TASK REQUIREMENTS:
1 - Name every user who posted in the thread about adults-only party requests.
2 - Print everything in the thread about adults-only party requests from "My regular party" down to "don't come, though.".

# Is it rude to have an "Adults Only" request?



## HallowYves (Jul 11, 2009)

There is absolutely nothing wrong with having an "adult only party".... matter of fact it seems that there are more and more adult theme parties these days. It's your party and it's important for you to enjoy yourself without having too worry about children running around getting hurt, or getting in the way of things... you already have the job to host it ... no need to make it more complicated.
And that's coming from a person whose a fanatic for kids.


----------



## Witch Hazel (Sep 6, 2008)

Each year we have an adults only party. We have two children & sometimes we have a party closer to Halloween for them. I don't think anyone should expect you to allow children there when you don't have children of your own. I don't think it is rude at all to say "adults only". I usually use a poem & there is a line in there about that (ie. live the kiddos @ home because it is too scary). I'll try & find the poem from last year and post it on here so u can see an example.


----------



## Rikki (Aug 14, 2006)

My regular party is an open house for my gym so I put "bring your friends - 18 and over only please!" on the invites. But there is a lot of alcohol and some things that just aren't appropriate for kids at my party. I want my party to be a time for adults to get back to that child-like fun that normally gets forgotten once college is over and they just can't do that if they have to drag their kids along. No one has ever complained or gone against my wishes. I do have a few people who can't get overnight babysitters and don't come, though.

SUPPLIED INFORMATION:
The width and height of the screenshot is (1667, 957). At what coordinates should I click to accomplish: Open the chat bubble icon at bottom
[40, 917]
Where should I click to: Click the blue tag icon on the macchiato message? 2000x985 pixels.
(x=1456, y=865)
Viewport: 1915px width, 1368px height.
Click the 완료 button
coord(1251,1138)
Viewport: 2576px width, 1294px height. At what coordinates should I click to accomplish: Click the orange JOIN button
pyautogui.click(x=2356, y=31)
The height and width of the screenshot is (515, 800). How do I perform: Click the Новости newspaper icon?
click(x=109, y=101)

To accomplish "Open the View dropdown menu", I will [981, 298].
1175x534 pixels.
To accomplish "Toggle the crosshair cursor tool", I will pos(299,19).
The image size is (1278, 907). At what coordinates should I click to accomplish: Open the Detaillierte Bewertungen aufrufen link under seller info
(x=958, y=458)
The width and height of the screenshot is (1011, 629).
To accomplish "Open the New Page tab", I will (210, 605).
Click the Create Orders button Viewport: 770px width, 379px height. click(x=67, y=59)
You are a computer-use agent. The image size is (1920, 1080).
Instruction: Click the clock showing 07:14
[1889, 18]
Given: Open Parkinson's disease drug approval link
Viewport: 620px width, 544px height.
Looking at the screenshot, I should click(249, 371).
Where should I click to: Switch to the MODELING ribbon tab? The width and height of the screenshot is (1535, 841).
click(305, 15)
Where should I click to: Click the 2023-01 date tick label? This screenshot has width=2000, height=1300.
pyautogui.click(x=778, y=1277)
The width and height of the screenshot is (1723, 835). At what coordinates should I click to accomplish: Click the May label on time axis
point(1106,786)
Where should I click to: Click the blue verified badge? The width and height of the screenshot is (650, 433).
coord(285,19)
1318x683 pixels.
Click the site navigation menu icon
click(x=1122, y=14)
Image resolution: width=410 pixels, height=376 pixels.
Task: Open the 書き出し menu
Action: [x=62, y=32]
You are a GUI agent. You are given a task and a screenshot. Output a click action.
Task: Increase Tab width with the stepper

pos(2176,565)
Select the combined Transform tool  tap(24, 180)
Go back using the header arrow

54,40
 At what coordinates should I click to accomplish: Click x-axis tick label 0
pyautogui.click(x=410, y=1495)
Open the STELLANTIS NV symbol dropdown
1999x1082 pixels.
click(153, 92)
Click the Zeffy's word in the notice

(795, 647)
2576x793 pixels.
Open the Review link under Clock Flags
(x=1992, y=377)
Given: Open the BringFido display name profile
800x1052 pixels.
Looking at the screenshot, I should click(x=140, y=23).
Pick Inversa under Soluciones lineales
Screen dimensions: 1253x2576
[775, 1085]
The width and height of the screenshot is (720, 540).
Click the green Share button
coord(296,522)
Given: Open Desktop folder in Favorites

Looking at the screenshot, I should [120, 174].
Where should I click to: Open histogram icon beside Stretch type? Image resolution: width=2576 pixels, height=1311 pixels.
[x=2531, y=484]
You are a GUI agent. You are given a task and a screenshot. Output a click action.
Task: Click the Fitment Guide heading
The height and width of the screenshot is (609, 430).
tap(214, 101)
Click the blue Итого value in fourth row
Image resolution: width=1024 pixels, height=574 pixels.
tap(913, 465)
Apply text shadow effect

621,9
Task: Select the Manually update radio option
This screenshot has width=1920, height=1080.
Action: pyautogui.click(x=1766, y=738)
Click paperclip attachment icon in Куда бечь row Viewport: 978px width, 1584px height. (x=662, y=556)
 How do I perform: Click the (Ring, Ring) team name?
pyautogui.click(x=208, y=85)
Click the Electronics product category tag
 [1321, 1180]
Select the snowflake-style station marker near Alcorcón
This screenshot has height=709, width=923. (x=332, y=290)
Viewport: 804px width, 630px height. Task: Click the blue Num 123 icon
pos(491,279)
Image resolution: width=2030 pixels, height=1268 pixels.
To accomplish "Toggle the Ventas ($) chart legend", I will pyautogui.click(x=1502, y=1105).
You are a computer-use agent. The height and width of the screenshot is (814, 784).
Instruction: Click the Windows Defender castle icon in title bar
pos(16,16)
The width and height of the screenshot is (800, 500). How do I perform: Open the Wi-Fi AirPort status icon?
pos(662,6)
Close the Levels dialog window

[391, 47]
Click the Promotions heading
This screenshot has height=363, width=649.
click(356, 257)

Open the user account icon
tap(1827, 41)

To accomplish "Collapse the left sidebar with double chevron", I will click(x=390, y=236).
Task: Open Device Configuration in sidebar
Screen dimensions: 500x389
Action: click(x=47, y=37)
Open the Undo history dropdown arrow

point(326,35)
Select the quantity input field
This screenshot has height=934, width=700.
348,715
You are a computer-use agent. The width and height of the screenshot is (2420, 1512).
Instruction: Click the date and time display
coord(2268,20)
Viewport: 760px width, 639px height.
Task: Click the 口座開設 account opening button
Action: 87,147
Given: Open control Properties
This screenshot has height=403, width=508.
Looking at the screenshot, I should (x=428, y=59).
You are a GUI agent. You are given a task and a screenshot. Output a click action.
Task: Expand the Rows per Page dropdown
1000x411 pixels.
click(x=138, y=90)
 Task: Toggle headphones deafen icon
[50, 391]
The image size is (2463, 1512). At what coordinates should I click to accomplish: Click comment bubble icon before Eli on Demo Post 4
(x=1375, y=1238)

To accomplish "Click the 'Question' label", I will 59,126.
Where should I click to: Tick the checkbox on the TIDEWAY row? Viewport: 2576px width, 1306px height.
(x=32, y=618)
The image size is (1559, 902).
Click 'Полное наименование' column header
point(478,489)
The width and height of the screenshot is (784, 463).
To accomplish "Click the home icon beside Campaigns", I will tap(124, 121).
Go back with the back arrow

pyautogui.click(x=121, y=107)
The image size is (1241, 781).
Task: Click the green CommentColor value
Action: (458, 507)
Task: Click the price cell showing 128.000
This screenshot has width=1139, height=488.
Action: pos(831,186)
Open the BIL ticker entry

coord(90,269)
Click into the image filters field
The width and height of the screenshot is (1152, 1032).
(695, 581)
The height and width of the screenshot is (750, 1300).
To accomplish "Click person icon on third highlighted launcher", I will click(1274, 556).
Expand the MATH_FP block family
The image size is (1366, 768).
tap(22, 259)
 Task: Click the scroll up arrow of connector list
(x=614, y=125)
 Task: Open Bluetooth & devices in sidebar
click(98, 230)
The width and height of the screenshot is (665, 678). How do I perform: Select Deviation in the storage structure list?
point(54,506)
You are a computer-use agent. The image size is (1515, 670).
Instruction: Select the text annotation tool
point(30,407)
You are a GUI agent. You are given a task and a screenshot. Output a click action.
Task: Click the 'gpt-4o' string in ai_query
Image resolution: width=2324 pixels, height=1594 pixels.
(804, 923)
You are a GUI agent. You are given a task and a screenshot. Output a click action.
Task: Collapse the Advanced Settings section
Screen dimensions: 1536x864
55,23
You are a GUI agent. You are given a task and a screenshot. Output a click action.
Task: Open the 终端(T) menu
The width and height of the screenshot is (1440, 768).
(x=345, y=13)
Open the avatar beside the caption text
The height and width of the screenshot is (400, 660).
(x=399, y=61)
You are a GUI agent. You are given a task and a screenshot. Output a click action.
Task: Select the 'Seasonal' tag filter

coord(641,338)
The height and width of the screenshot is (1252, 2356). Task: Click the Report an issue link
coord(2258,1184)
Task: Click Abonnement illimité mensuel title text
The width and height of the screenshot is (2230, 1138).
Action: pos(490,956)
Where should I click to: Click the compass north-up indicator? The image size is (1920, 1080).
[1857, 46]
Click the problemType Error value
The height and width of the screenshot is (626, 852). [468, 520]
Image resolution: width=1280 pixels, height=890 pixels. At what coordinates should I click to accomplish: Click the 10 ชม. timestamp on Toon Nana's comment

PER-TASK ANSWERS:
1 - HallowYves, Witch Hazel, Rikki

2 -
My regular party is an open house for my gym so I put "bring your friends - 18 and over only please!" on the invites. But there is a lot of alcohol and some things that just aren't appropriate for kids at my party. I want my party to be a time for adults to get back to that child-like fun that normally gets forgotten once college is over and they just can't do that if they have to drag their kids along. No one has ever complained or gone against my wishes. I do have a few people who can't get overnight babysitters and don't come, though.